Two cases are currently pending before the Supreme Court of New Mexico.  The general issue presented for decision in both KMart and Sonic is whether or not the New Mexico Gross Receipts Tax, not the Compensating Tax, is applicable to a sale of an intangible right, a license, for use in New Mexico when the sale occurred outside of New Mexico.  If the decisions of the lower tribunals are affirmed, these cases are probably headed to the United States Supreme Court because they involve a significant issue regarding the ability of the State to apply its in-state tax to transactions that occur outside the State of New Mexico.

 

      Testimony on Tax Expenditures Budget

 

A tax expenditure budget is a document that is intended to be a useful source of information that will allow the legislative body to subject indirect “expenditures” of public resources to the same degree of scrutiny as direct expenditures of public funds.  The major issue, of course, is the determination of the standard against which these expenditures are measured.  More than 60% of the states use such a document in some form.  Would a tax expenditure budget be useful in New Mexico?

 

      Property Tax Comparison Study

 

New Mexico’s property taxes are low.
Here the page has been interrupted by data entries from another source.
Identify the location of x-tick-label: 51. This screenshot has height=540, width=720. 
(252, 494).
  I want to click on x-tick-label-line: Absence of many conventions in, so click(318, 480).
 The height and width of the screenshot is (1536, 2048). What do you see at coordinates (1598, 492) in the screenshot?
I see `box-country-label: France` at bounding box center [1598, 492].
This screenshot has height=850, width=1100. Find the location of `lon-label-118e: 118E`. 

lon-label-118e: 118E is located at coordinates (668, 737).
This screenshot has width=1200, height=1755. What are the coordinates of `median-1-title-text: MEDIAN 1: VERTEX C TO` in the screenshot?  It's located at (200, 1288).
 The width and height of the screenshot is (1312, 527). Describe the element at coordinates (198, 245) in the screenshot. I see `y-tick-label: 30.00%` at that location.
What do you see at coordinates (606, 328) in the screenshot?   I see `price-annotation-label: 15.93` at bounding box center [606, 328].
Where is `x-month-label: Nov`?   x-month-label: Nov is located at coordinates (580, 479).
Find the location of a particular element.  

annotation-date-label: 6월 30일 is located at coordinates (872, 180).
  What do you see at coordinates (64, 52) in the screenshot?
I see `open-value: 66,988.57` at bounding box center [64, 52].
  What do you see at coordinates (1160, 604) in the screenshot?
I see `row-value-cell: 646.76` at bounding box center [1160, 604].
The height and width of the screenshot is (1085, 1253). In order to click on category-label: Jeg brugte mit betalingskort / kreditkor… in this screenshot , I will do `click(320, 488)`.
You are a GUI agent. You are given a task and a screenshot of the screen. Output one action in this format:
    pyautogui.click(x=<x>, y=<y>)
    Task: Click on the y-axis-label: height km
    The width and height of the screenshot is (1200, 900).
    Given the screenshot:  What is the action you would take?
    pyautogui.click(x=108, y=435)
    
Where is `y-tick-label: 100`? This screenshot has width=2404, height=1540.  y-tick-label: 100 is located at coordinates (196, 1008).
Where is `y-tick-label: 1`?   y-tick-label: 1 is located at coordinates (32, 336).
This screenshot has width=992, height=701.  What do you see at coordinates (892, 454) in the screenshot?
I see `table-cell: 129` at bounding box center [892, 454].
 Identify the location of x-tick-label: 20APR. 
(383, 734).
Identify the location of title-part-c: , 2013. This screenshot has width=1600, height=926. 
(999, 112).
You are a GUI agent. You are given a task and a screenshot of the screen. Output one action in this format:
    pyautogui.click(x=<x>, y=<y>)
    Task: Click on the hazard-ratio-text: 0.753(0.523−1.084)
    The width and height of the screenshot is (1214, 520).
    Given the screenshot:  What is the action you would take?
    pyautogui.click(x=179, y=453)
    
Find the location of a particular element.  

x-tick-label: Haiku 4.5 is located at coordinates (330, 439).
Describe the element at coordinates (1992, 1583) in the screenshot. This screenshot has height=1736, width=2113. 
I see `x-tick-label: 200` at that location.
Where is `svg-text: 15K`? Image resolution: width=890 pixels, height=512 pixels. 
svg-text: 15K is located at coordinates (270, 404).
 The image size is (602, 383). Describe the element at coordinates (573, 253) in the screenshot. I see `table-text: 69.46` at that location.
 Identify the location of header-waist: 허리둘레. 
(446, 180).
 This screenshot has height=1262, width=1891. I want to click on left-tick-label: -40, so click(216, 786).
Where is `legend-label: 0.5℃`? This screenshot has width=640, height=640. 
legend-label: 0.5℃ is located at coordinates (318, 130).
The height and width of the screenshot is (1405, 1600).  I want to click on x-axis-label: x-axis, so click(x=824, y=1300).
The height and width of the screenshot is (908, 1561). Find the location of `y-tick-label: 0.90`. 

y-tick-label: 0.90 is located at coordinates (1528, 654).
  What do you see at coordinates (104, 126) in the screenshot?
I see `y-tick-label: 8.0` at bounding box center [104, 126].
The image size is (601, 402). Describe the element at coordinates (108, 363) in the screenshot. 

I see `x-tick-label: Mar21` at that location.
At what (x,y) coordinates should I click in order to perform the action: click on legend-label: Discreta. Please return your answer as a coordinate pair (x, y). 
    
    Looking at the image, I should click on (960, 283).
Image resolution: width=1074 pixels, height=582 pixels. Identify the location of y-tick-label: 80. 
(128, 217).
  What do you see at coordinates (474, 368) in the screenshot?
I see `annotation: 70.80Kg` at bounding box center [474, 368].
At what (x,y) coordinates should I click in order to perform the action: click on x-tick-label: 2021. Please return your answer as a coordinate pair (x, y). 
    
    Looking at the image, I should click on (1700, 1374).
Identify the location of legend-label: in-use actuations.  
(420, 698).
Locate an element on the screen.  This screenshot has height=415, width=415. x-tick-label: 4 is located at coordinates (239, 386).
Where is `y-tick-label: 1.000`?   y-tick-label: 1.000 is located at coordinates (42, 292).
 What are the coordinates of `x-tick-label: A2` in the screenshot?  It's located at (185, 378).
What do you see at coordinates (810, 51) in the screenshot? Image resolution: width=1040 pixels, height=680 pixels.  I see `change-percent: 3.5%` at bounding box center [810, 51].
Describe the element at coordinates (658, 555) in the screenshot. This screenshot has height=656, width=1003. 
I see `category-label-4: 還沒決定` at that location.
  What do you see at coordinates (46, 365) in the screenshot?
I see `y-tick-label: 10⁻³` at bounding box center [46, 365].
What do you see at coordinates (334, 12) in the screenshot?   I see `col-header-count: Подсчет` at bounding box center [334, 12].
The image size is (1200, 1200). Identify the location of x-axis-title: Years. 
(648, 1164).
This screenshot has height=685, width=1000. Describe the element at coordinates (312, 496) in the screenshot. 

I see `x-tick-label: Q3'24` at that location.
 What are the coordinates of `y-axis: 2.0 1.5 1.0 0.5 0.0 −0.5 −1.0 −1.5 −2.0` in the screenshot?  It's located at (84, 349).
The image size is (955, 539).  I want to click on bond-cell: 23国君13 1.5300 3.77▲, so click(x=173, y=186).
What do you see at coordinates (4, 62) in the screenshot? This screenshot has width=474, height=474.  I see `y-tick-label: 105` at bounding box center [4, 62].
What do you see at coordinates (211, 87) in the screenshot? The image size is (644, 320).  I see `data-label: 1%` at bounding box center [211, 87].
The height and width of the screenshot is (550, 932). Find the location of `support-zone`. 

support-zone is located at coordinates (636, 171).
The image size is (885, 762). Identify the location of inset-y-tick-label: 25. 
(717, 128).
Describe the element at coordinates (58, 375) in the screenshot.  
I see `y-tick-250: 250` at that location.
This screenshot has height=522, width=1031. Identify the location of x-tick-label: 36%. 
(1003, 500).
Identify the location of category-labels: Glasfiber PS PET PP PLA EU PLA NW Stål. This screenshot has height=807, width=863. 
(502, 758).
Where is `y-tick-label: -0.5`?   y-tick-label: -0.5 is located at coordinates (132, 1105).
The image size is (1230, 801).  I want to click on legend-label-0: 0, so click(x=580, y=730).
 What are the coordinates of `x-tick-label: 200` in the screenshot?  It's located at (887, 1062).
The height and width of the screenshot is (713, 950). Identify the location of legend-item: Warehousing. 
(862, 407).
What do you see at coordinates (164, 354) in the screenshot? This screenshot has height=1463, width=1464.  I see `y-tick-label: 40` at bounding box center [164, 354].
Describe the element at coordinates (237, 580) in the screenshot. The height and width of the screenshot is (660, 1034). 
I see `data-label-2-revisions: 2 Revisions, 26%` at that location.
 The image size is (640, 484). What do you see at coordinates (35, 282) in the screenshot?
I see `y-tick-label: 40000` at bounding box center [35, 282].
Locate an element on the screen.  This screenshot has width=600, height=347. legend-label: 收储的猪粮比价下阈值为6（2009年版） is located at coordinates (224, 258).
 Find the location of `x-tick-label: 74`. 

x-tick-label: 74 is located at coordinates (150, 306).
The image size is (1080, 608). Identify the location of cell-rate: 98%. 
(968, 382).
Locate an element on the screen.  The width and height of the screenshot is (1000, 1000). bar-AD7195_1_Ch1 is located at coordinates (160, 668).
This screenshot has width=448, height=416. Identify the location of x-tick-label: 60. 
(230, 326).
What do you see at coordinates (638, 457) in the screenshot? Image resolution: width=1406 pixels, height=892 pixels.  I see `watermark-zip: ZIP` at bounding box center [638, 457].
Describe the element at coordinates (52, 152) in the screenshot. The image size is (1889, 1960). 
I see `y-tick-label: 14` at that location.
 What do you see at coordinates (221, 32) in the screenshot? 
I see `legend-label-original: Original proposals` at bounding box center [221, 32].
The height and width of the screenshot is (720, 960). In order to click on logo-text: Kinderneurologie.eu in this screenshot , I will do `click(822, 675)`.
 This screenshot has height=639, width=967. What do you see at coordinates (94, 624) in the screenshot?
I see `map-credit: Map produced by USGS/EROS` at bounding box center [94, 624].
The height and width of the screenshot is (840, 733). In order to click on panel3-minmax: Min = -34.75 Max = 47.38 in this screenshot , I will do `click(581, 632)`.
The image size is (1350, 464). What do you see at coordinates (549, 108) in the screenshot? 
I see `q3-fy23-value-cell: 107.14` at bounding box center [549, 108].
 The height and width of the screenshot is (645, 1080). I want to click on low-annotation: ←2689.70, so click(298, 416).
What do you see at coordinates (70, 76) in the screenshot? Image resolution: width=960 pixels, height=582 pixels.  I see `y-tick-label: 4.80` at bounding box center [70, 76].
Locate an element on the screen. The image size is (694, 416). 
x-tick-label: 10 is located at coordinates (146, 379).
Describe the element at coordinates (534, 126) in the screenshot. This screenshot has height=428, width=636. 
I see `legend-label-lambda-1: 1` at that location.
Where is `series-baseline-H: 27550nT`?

But the truth of that statement depends on the details.  In some instances, maybe we are not as low as is presumed. The study examines these details as to taxes imposed by size, classification and location of property. The effective tax rate paid by taxpayers within in New Mexico is, in fact, different based on these factors and in some cases higher than our neighbors. Once the differences in effective tax rates are revealed, do they make any difference in people’s behavior?

 

      Pyramiding of the Gross Receipts Tax Study

 

Paying tax on purchases of business inputs that produce taxable sales, “pyramiding”, is still an issue in New Mexico.  The tax on business inputs produces almost 750 million dollars annually for the state and impacts different sectors of the New Mexico economy differently. Pyramiding of transaction taxes happens in every state, but the issue may be more acute when the tax base is broad, as the base is in New Mexico.